My Aunt Eunice, who died last month at 94, was an abiding reminder for me that librarians don’t always or even usually fit that grim stereotype. She saw life not as a sentence to be endured, but an adventure to be embraced. She counted her work in libraries as a large part of that great adventure.
Her mantel included a coal oil lantern that she and her siblings had studied by during their years on a Depression-era farm. The lantern — and the light of learning it represented — reminded her of the central creed of her life: You are what you know.
Although her childhood rarely took her more than a few miles from the farm, she learned about faraway places in books, including the travel stories of Robert Louis Stevenson, a favorite of her father. Her reading nurtured a love of travel she pursued the rest of her life.
Near the close of World War II, as her brothers were returning from military service, Aunt Eunice asked her mother’s permission to see some of the world, too. Could she take a job as a clerical worker for the U.S. Navy in Panama? Although my grandmother had recently suffered the absence of her sons, she gave Aunt Eunice her blessing.
Tall, dark and pretty, Aunt Eunice enjoyed her time in Central America, attracting a few sailor suitors during her stay.

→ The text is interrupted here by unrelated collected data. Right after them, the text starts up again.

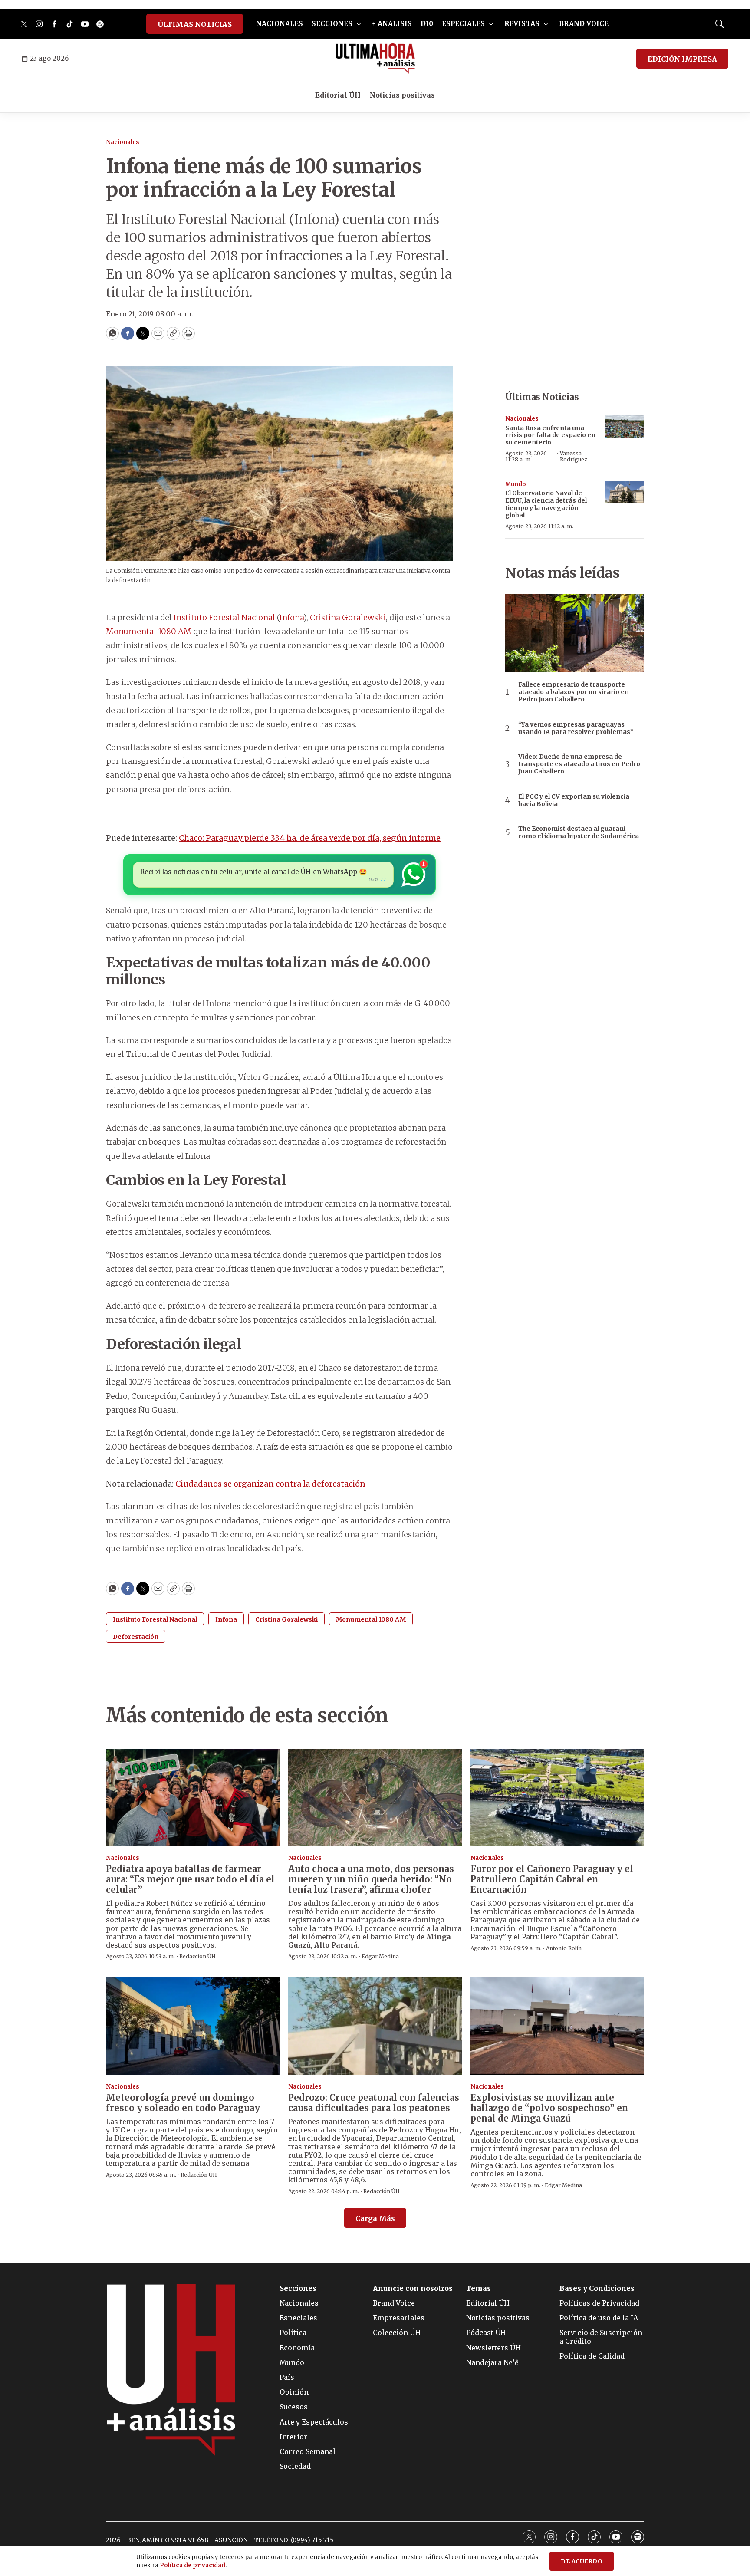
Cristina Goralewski (348, 617)
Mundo (515, 484)
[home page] (375, 58)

Years later, when a family conversation turned to the subject of ear piercing, Aunt Eunice mentioned that she’d gotten her lobes pierced for free. A sailor friend had done it — and,apparently, there had been a few cocktails to kill the pain.

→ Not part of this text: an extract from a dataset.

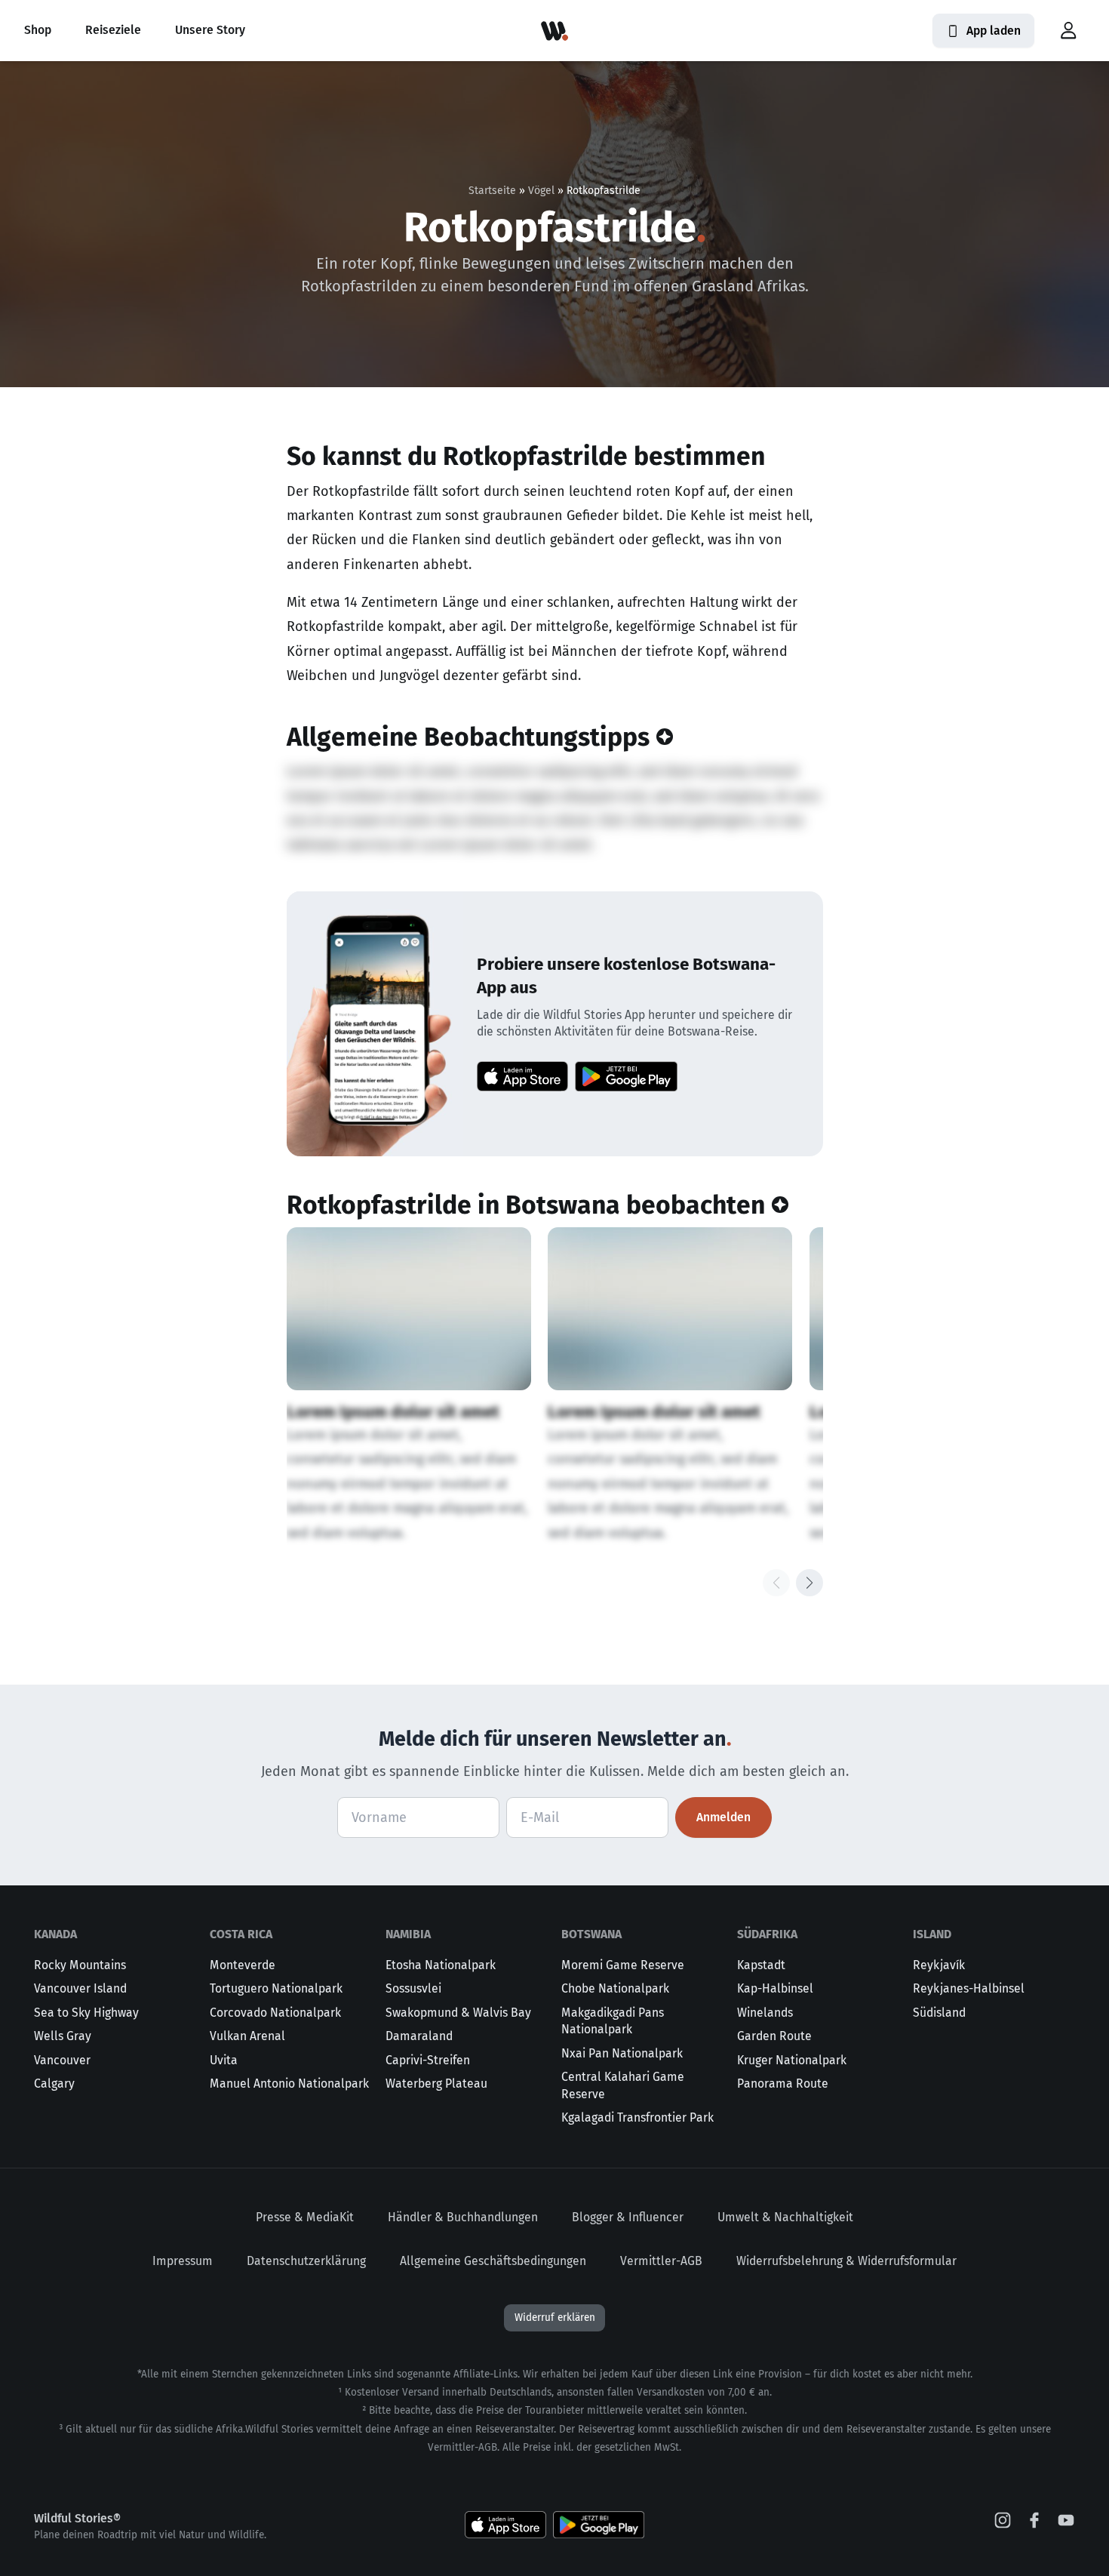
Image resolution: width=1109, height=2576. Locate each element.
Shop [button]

Back in the States, with a library degree under her belt, my aunt was offered an easy job with great benefits as a periodicals librarian at a university — an especially appealing position for a child of the Depression. She turned it down, opting instead to take on the harder and riskier work of helping to grow library service in north Louisiana. “I wanted to build something,” she recalled of her fateful decision.
Retirement allowed her more time to travel, to read, to watch the birds she coaxed to her backyard feeders. She was curious about everything, once asking a newly married niece if she’d read “The Joy of Sex.” Long a widow by then and already a senior citizen, Aunt Eunice was interested in reading the book herself to see if she’d missed anything of importance on the subject.

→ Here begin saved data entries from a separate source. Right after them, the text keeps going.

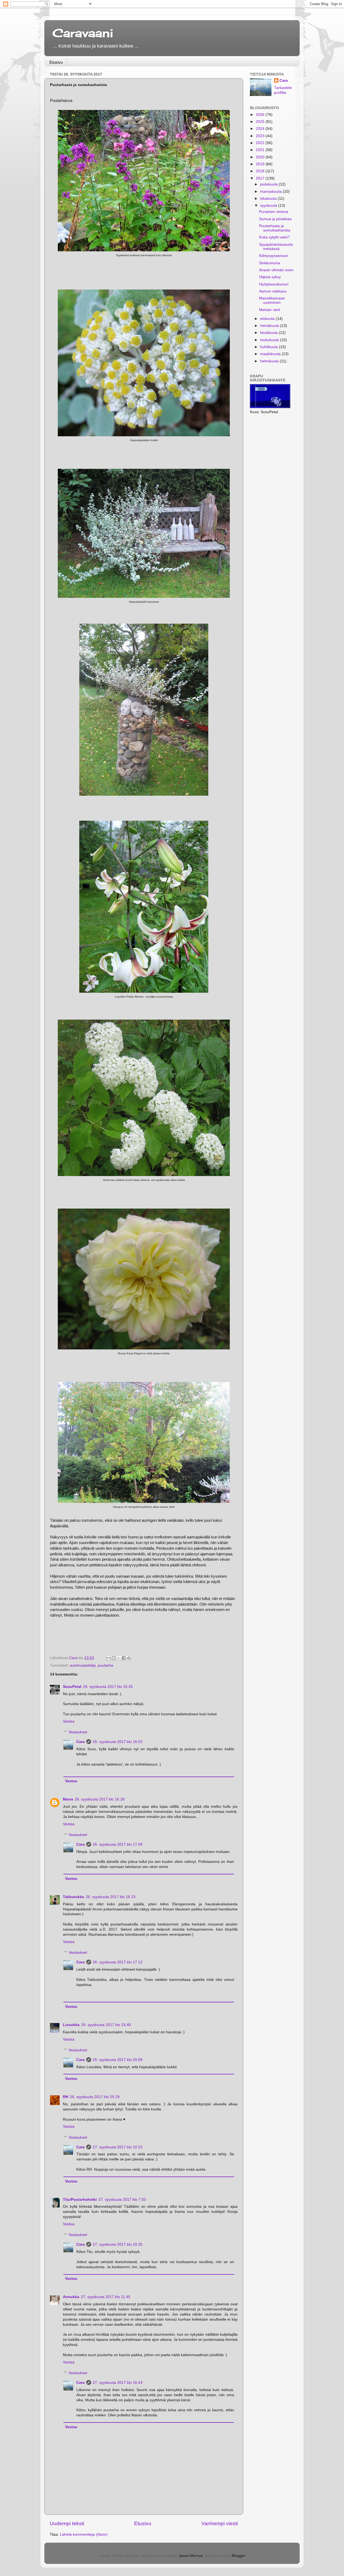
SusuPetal (72, 1687)
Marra (68, 1799)
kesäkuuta (269, 333)
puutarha (105, 1665)
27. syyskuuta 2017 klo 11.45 (105, 2297)
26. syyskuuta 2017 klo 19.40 (106, 2025)
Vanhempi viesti (219, 2523)
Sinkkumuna (269, 263)
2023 (261, 136)
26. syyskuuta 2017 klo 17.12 (117, 1962)
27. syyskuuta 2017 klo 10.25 (117, 2244)
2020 (261, 157)
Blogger (238, 2556)
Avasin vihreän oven (276, 270)
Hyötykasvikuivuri (273, 284)
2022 (261, 143)
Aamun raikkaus (272, 291)
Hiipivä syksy (270, 277)
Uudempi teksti (67, 2523)
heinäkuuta (270, 326)
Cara (80, 1742)
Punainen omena (273, 212)
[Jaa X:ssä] (118, 1658)
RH (65, 2097)
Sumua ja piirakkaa (275, 219)
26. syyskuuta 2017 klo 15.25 (108, 1687)
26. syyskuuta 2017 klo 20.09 (117, 2060)
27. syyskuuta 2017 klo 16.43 (117, 2383)
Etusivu (56, 62)
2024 (261, 129)
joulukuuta (269, 184)
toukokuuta (270, 340)
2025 (261, 122)
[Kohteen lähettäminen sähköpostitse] (108, 1658)
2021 (261, 150)
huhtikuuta (269, 347)
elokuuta (268, 319)
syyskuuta (269, 205)
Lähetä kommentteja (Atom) (84, 2534)
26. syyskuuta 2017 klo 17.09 (117, 1844)
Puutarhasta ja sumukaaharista (274, 228)
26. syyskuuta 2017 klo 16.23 (110, 1897)
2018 (261, 171)
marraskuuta (271, 192)
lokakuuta (269, 198)
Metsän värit (269, 310)
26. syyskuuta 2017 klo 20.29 (95, 2097)
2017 (261, 178)
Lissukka (71, 2025)
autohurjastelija (83, 1665)
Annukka (71, 2297)
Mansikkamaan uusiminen (272, 300)
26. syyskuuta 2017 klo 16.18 (99, 1799)
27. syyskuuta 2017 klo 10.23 (117, 2147)
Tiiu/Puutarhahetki (80, 2200)
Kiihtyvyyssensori (273, 256)
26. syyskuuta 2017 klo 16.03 (117, 1742)
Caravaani (82, 33)
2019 (261, 164)
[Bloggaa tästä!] (113, 1658)
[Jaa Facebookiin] (124, 1658)
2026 (261, 115)
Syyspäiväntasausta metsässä (276, 246)
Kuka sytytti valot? (274, 237)
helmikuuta (270, 361)
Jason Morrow (191, 2556)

Shortly before the decline that would dull her mind beyond repair, Aunt Eunice told me that she’d started re-reading Robert Frost, that great poet of autumn and winter. The choice seemed fitting for a woman who surely knew she wouldn’t enjoy another spring.
I imagine her with Frost’s “The Road Not Taken” on her lap. It’s about someone like my aunt who takes the road less traveled — a choice that makes all the difference in the world.